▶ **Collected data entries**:

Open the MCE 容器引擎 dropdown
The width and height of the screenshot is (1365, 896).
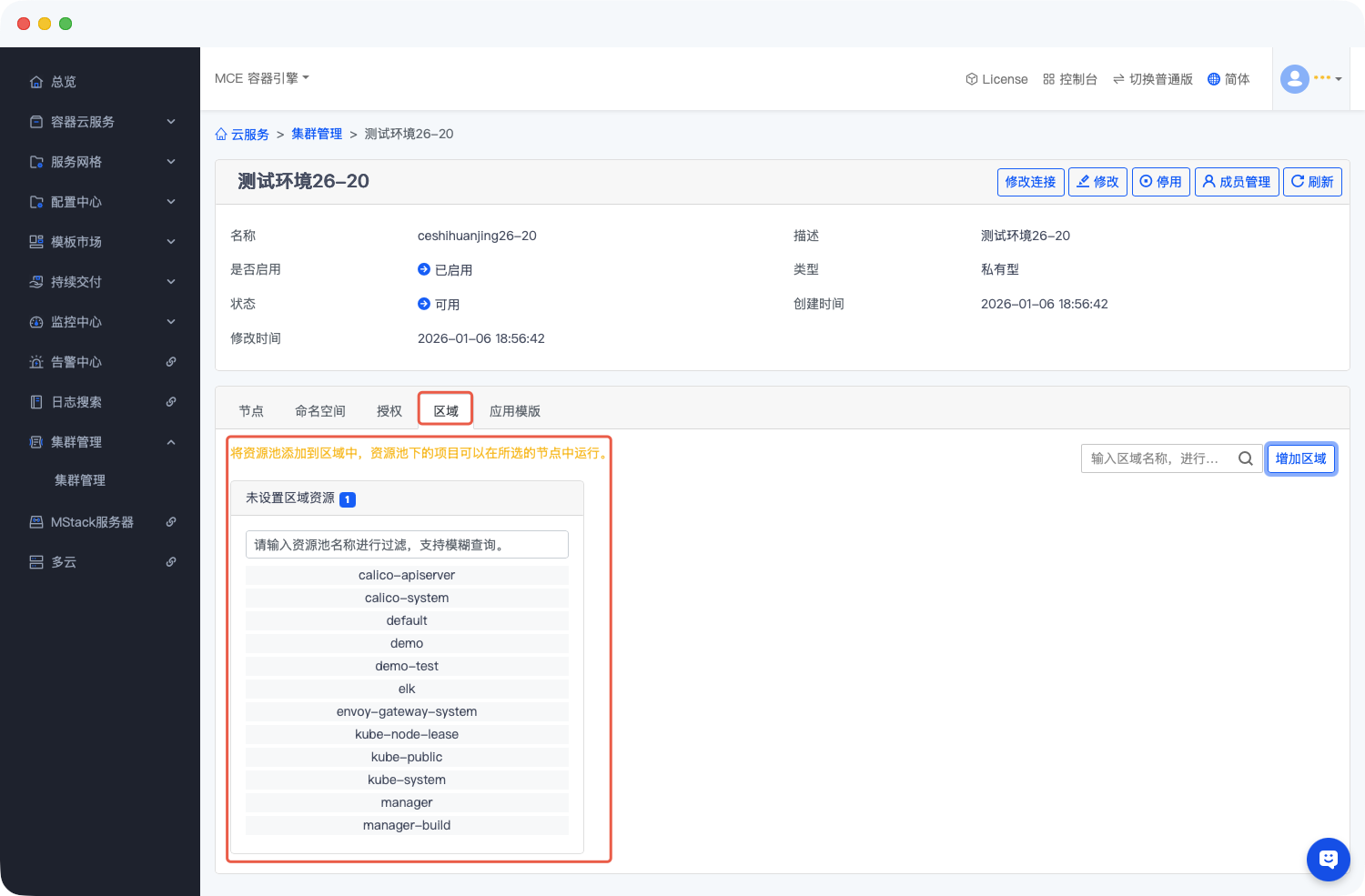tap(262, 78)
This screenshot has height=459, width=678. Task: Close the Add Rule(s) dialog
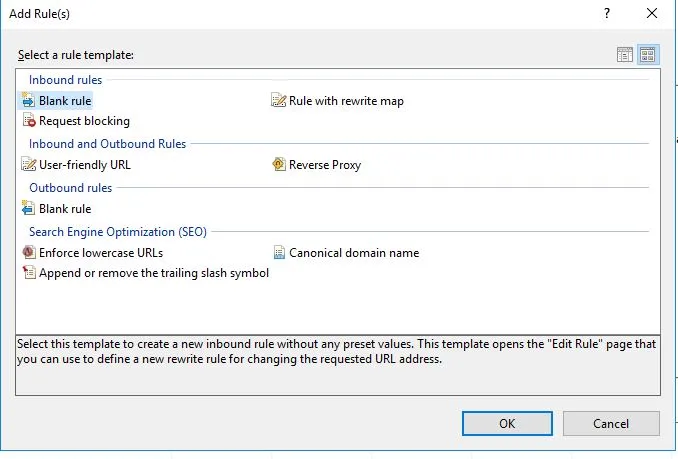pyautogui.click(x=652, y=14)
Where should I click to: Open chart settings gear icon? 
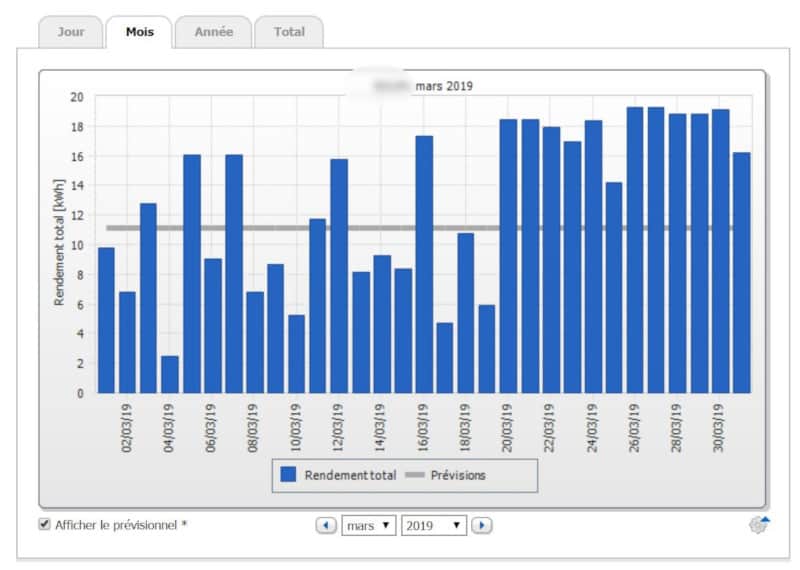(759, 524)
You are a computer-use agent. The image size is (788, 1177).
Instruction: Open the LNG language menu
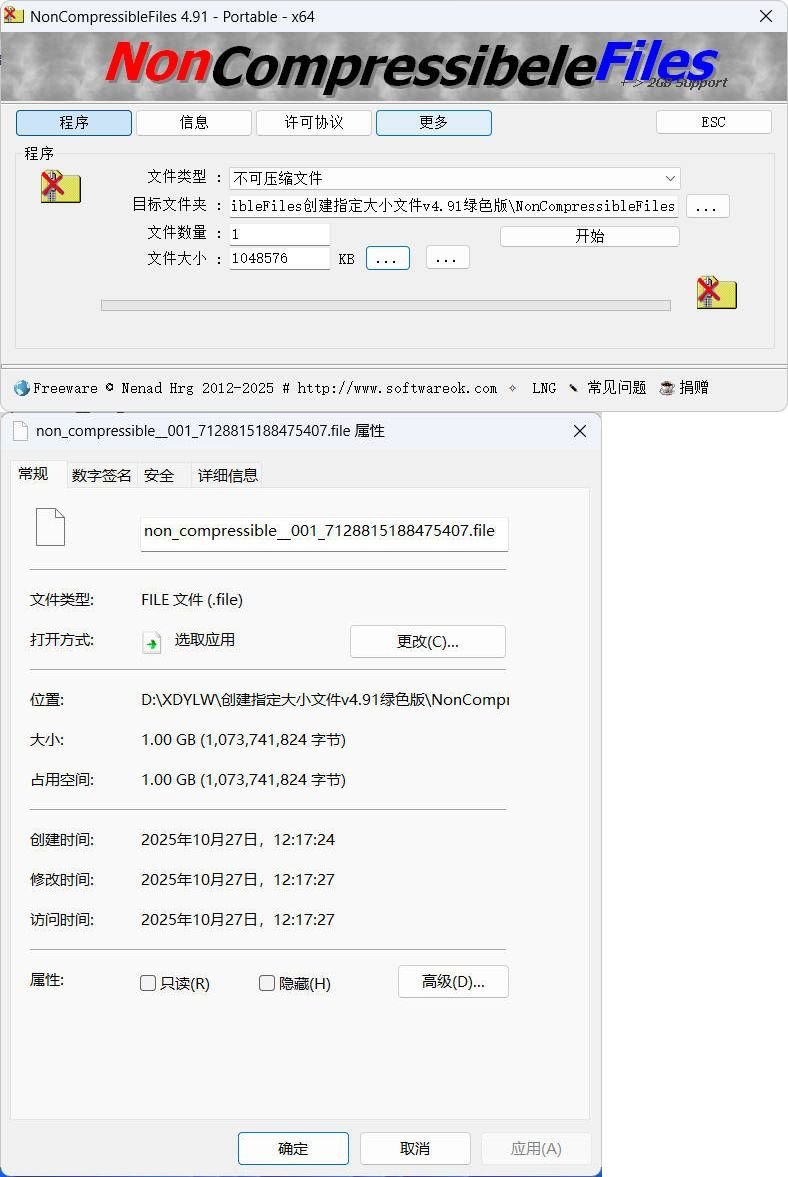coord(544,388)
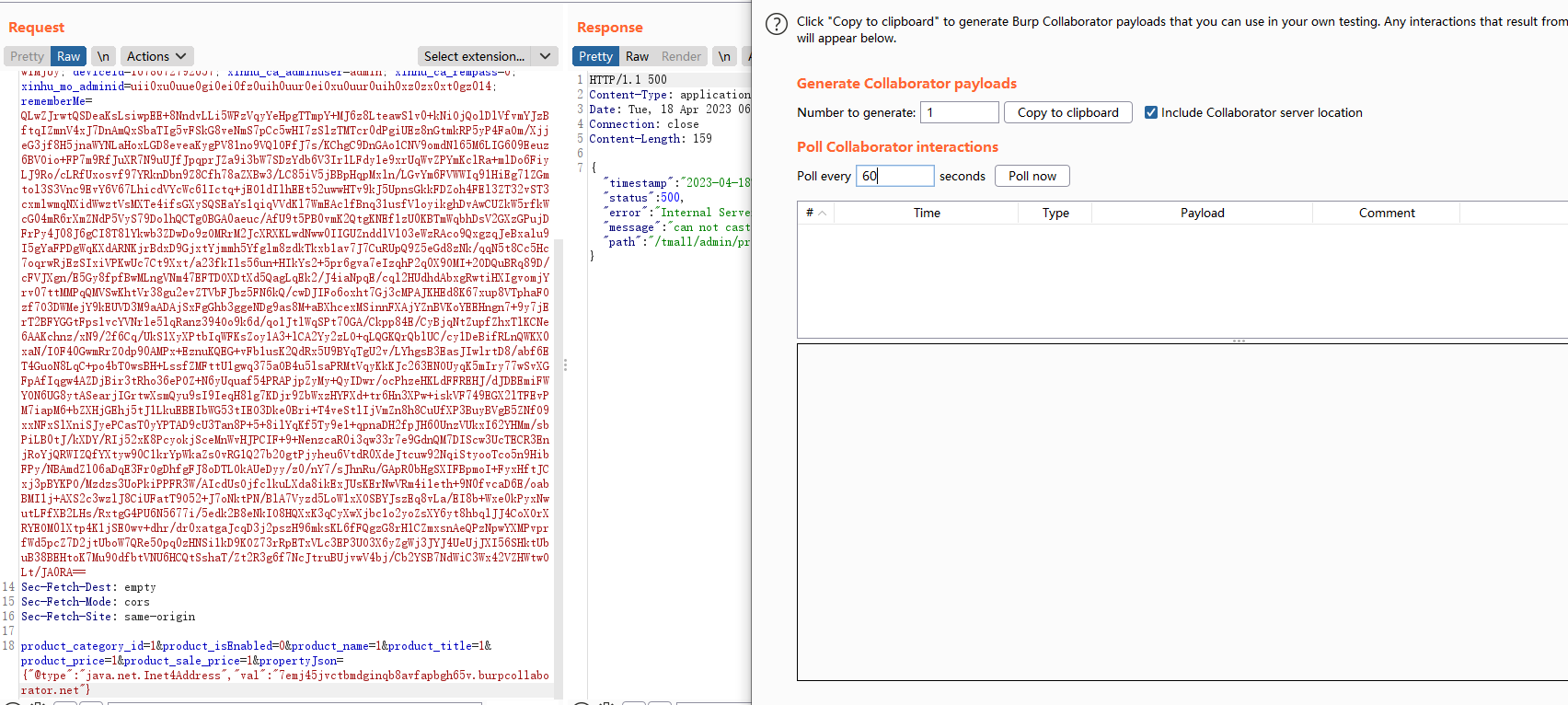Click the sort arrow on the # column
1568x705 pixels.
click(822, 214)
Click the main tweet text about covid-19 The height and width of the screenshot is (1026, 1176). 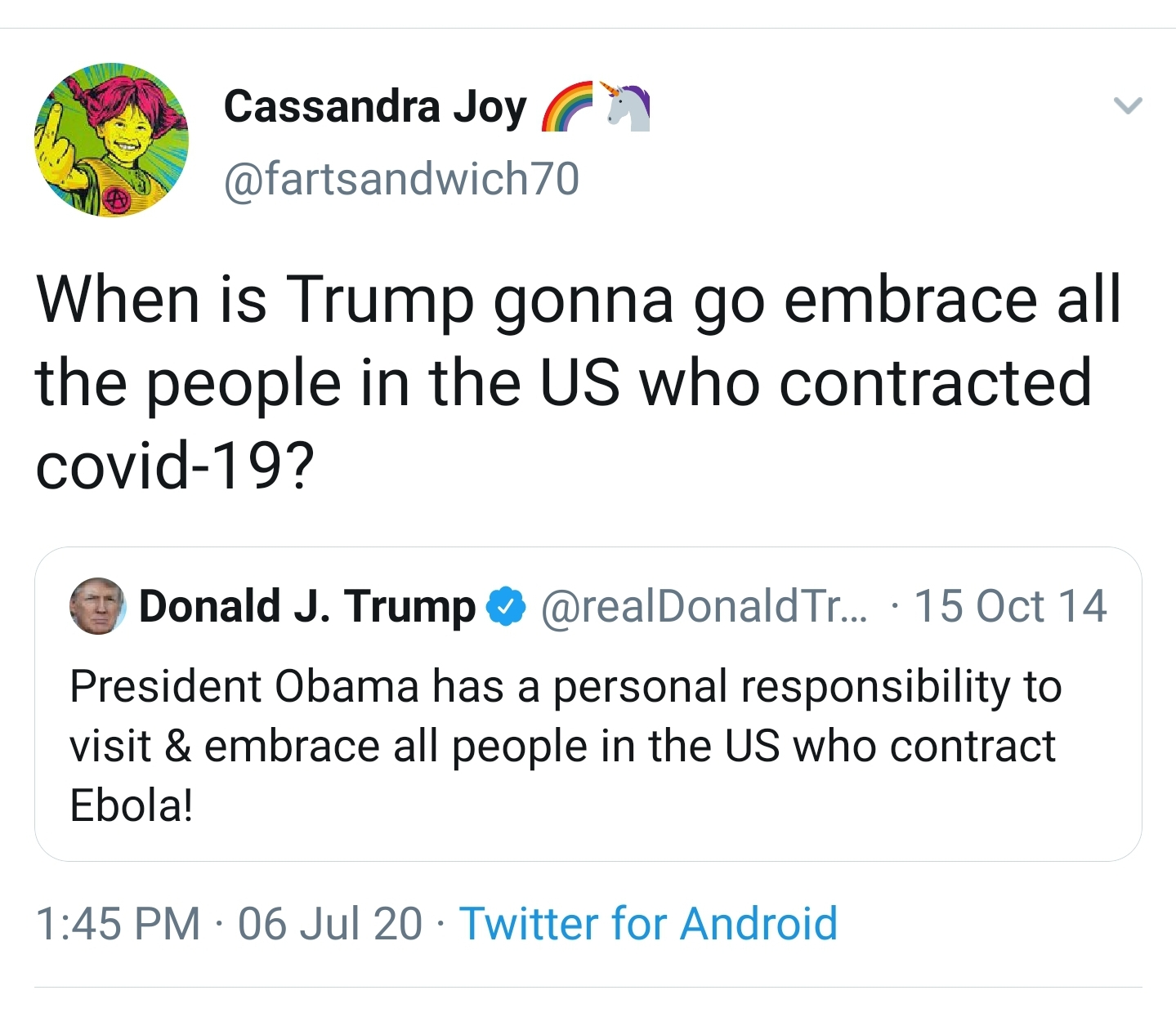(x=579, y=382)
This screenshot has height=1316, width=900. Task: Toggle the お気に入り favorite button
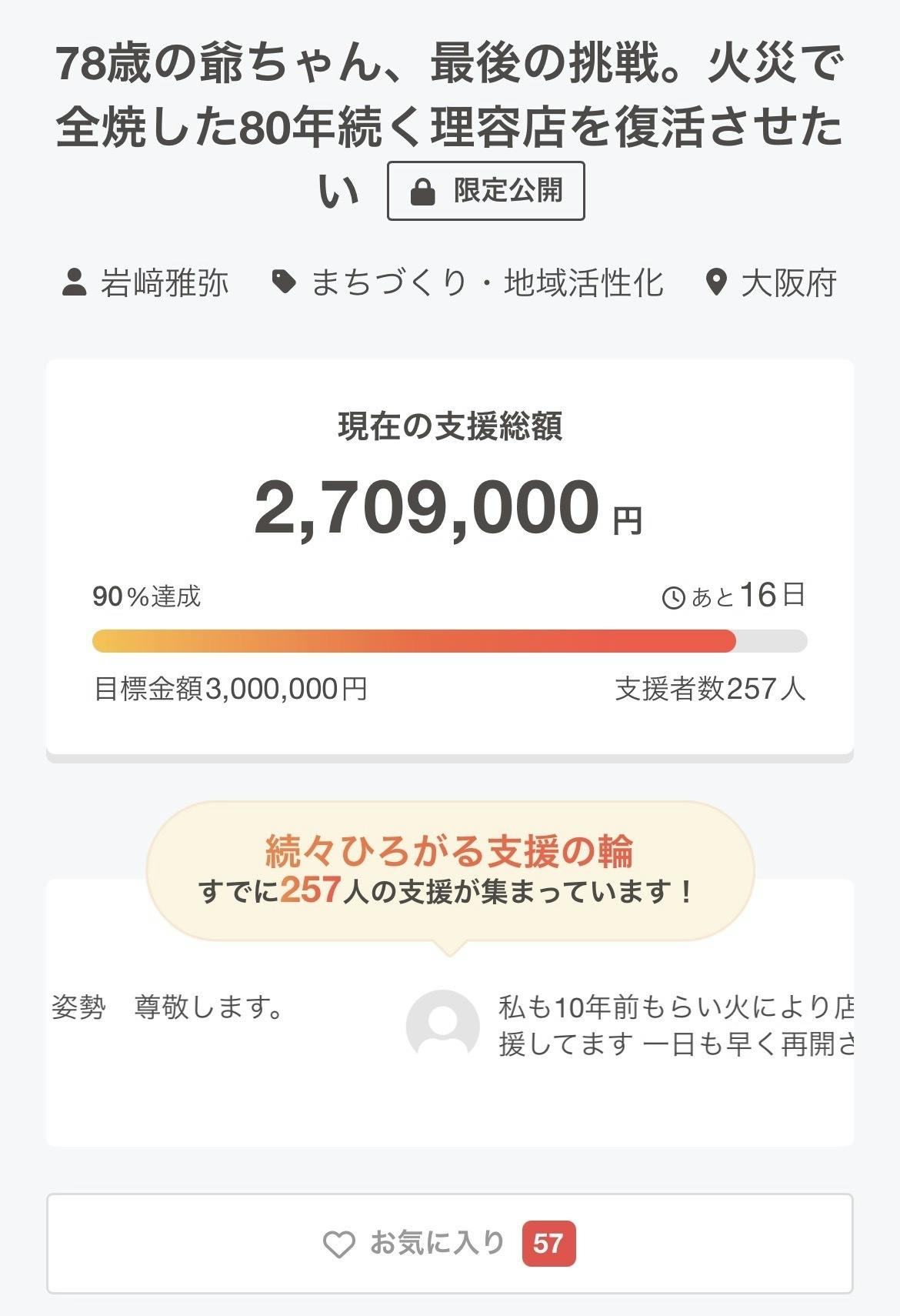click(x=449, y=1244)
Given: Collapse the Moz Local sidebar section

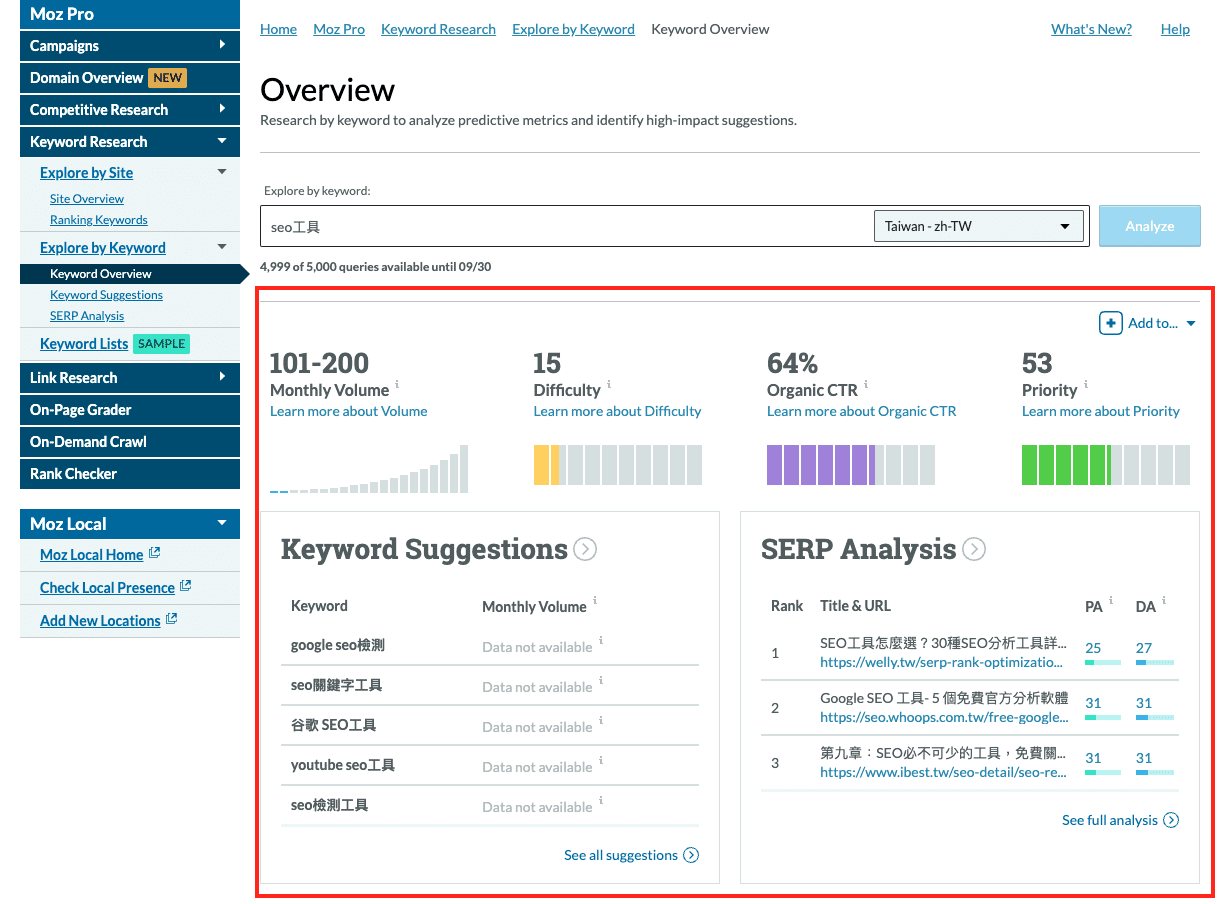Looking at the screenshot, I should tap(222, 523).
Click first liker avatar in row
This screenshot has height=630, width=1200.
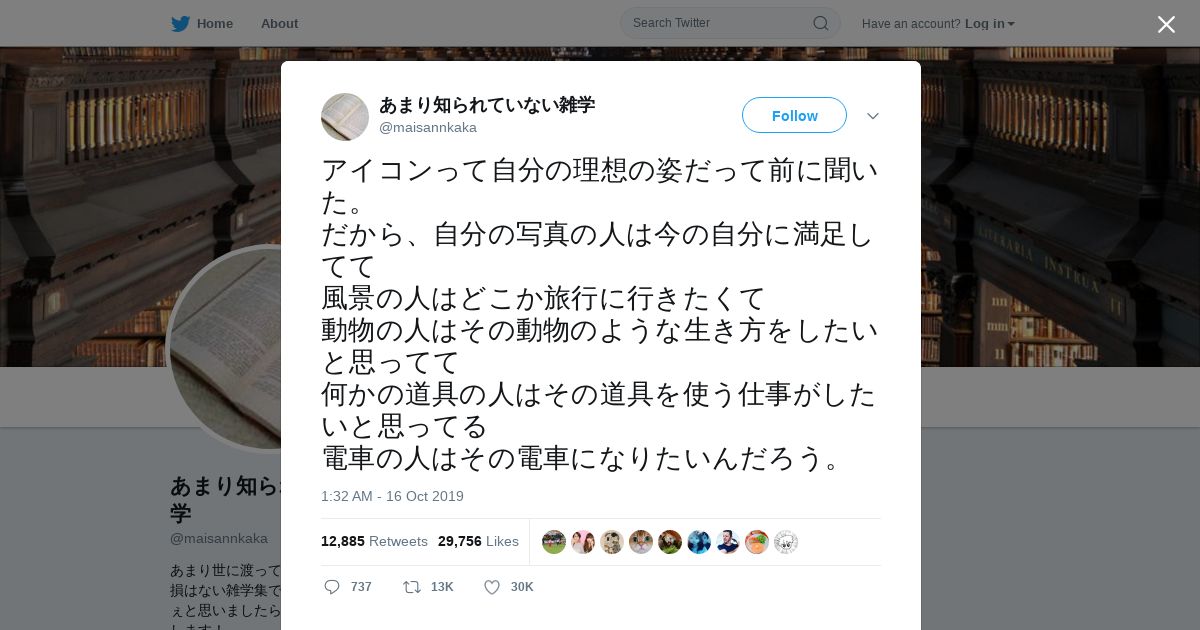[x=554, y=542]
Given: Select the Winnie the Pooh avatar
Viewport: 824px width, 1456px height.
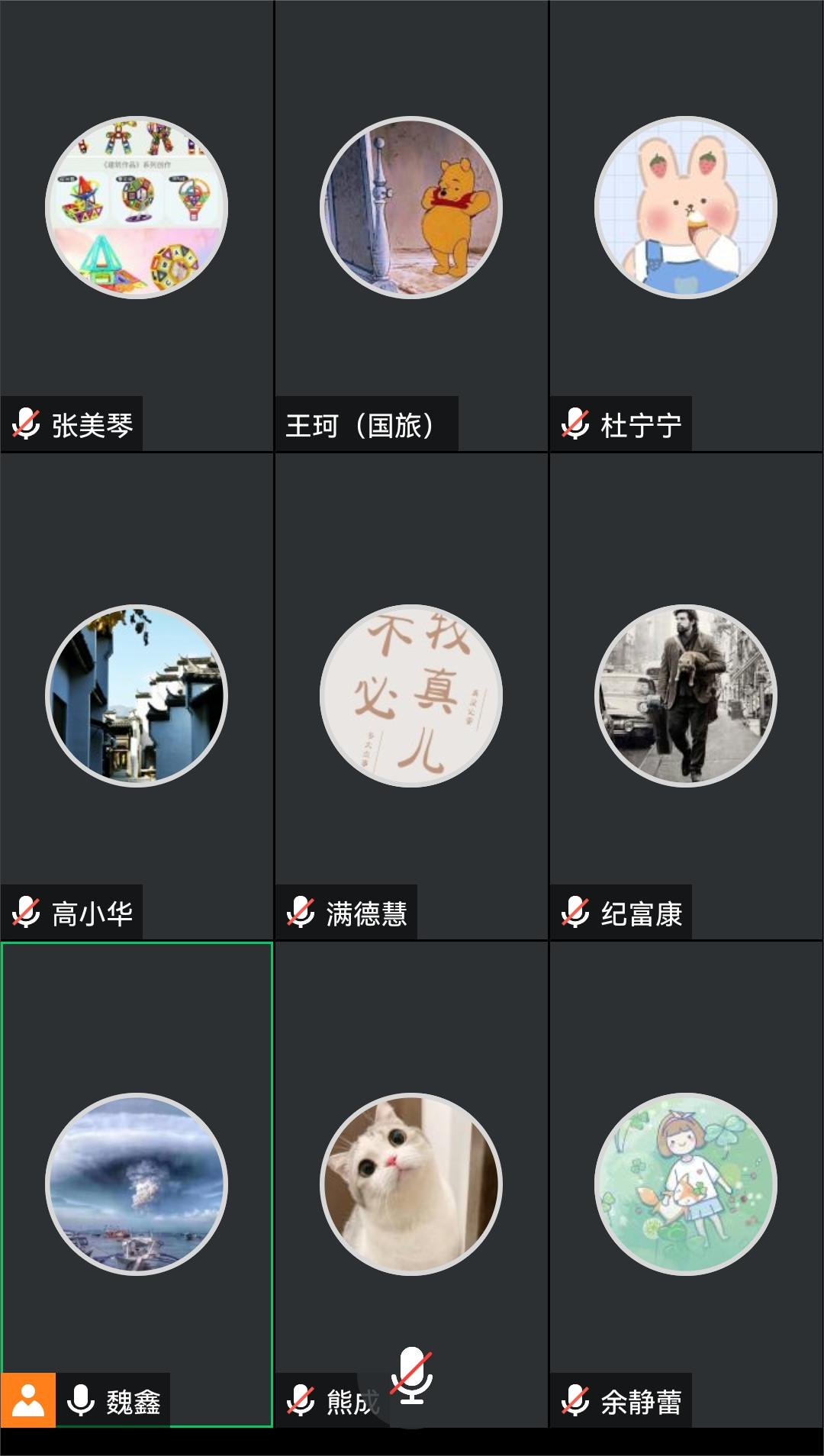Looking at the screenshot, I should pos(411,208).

▶ **WORK TO BE COMPLETED**: Return word for word the line bearing "This screenshot has height=1316, width=900." and every later line of the entries, but none of the pictures.

▶ **RESPONSE**:
This screenshot has height=1316, width=900. Task: Toggle the お気に入り favorite button
click(x=449, y=1244)
Given: Collapse the Moz Local sidebar section

Looking at the screenshot, I should tap(222, 523).
Click first liker avatar in row
This screenshot has height=630, width=1200.
[x=554, y=542]
Given: Select the Winnie the Pooh avatar
Viewport: 824px width, 1456px height.
Looking at the screenshot, I should pos(411,208).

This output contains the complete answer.